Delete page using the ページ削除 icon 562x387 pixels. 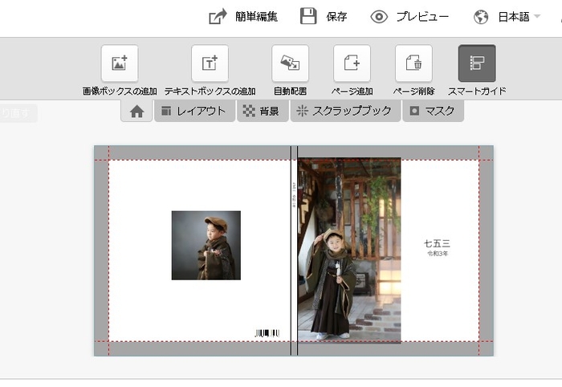[413, 63]
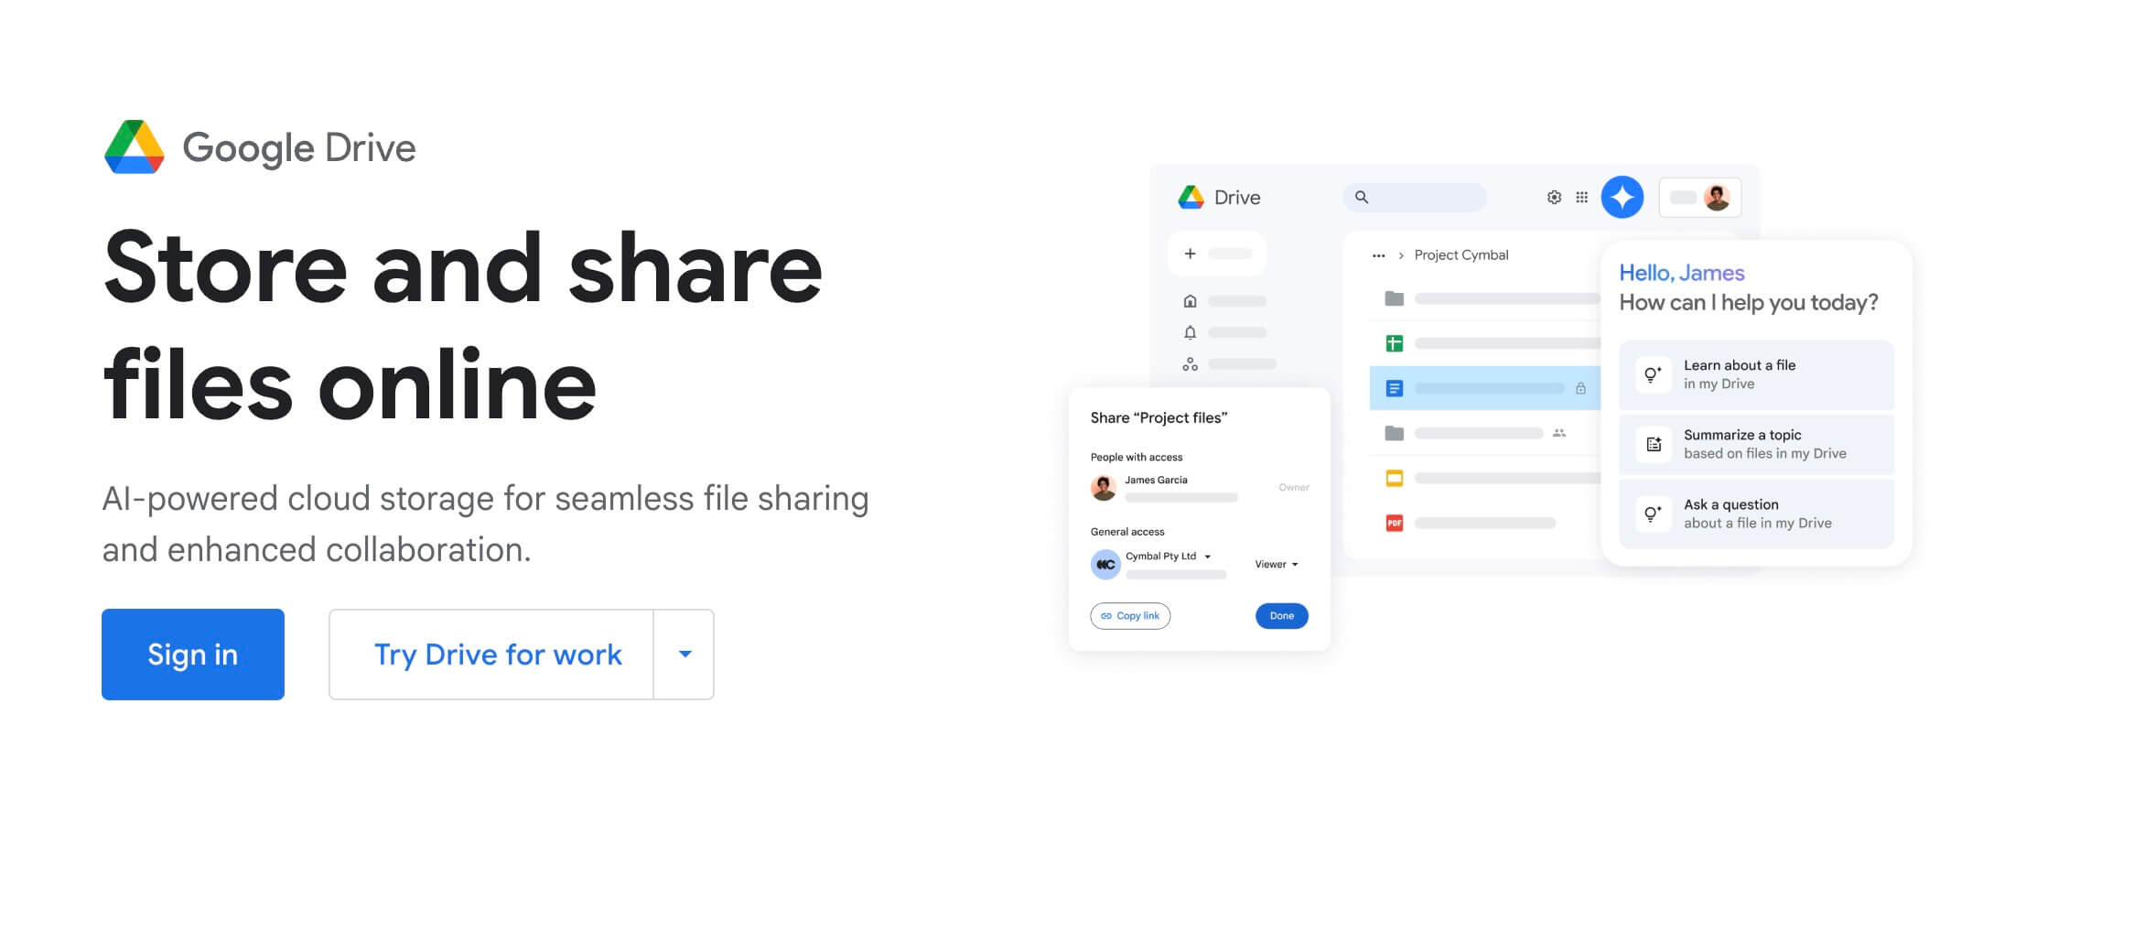Click the Home icon in sidebar
The image size is (2134, 952).
pyautogui.click(x=1190, y=301)
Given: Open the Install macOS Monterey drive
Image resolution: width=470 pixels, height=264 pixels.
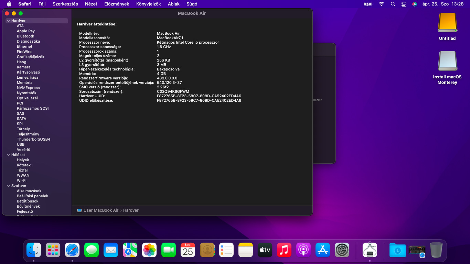Looking at the screenshot, I should pyautogui.click(x=447, y=62).

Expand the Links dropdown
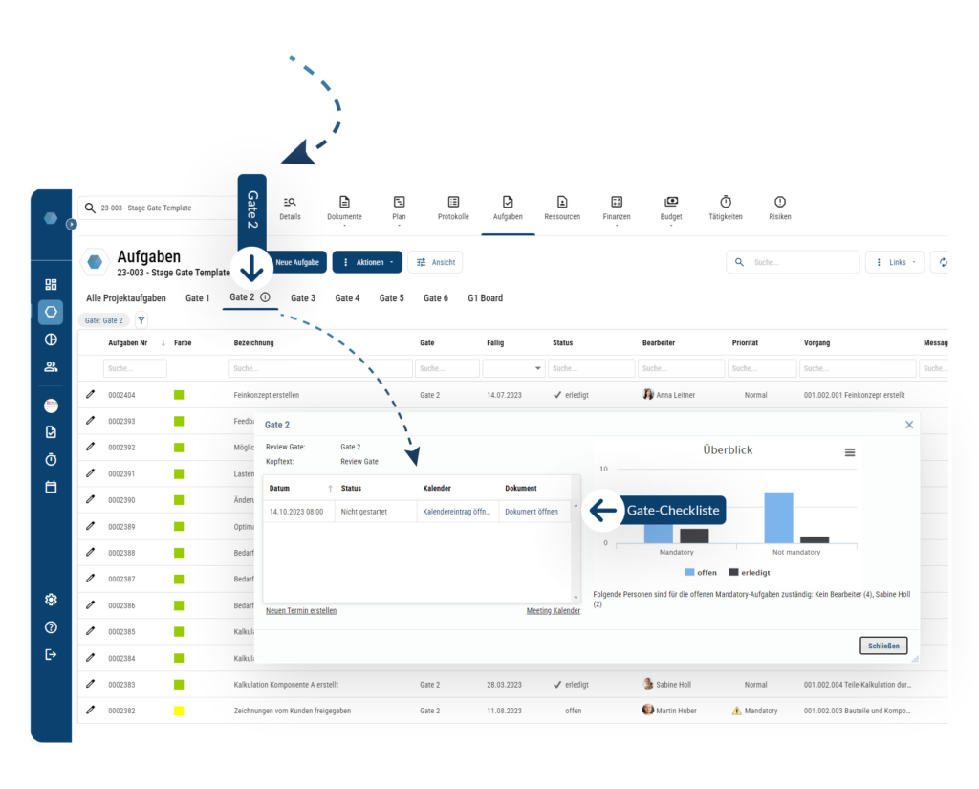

· · ·

EXERCISE:
Starting with the line that contains "Image resolution: width=470", reproduce every line to the end of the material above, both end lines included, exactly and with no pictures.

EXERCISE SOLUTION:
Image resolution: width=470 pixels, height=264 pixels.
Looking at the screenshot, I should pyautogui.click(x=447, y=62).

Expand the Links dropdown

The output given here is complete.